In this course, Professor Max Saunders (King's College, London) explores Ford Madox Ford's 1915 novel, the Good Soldier. We begin by providing a brief introduction to Ford Madox Ford and his literary circle, before discussing his status as an 'impressionist' writer. In the second module, we think about Dowell as an 'unreliable narrator' – in what way is he unreliable? is his unreliability accidental, as he himself claims, or deliberate? – before turning in the third module to the presentation of sex and sexuality in the novel. In the fourth module we think about the imagery of the heart in the novel, focusing in particular on passion and repression, love and sex, and the relationship between love and identity, before turning in the fifth and final module to think about some of the thornier issues related to the chronology of the novel – most importantly: what actually happened on 4 August 1904?

About the Lecturer

Max Saunders is Director of the Arts and Humanities Research Institute, Professor of English and Co-Director of the Centre for Life-Writing Research at King’s College London, where he teaches modern literature.

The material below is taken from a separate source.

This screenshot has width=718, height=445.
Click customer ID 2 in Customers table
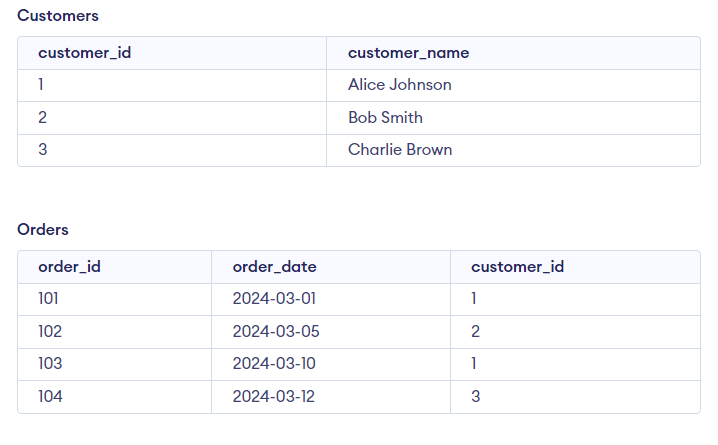click(42, 117)
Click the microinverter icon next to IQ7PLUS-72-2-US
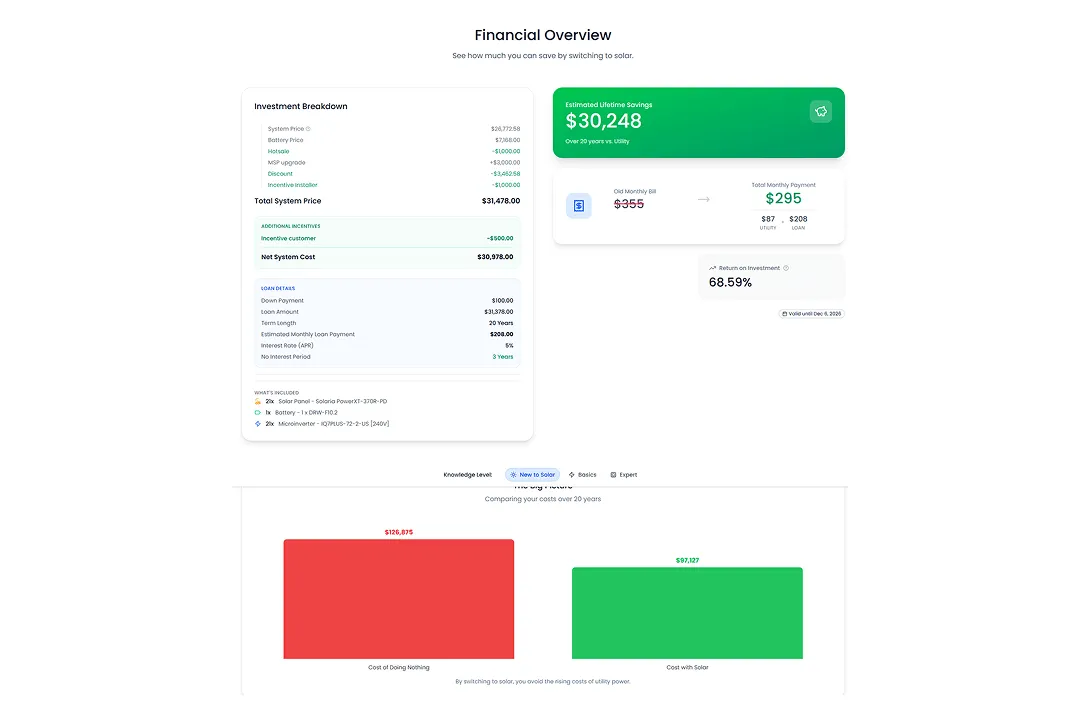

He studied at the universities of Cambridge and Harvard, and was a Fellow of Selwyn College, Cambridge. He is the author of Ford Madox Ford: A Dual Life, 2 vols. (Oxford University Press, 1996) and Self Impression: Life-Writing, Autobiografiction, and the Forms of Modern Literature (Oxford University Press 2010); the editor of five volumes of Ford’s writing, including an annotated critical edition of the first volume of Ford’s Parade’s End: Some Do Not . . . (Carcanet, 2010). He has published essays on Life-writing, on Impressionism, and on a number of modern writers. He was awarded a Leverhulme Major Research Fellowship from 2008-10 to research the To-Day and To-Morrow book series; and in 2013 an Advanced Grant from the ERC for the Ego-Media 5-year collaborative project on Digital Life Writing.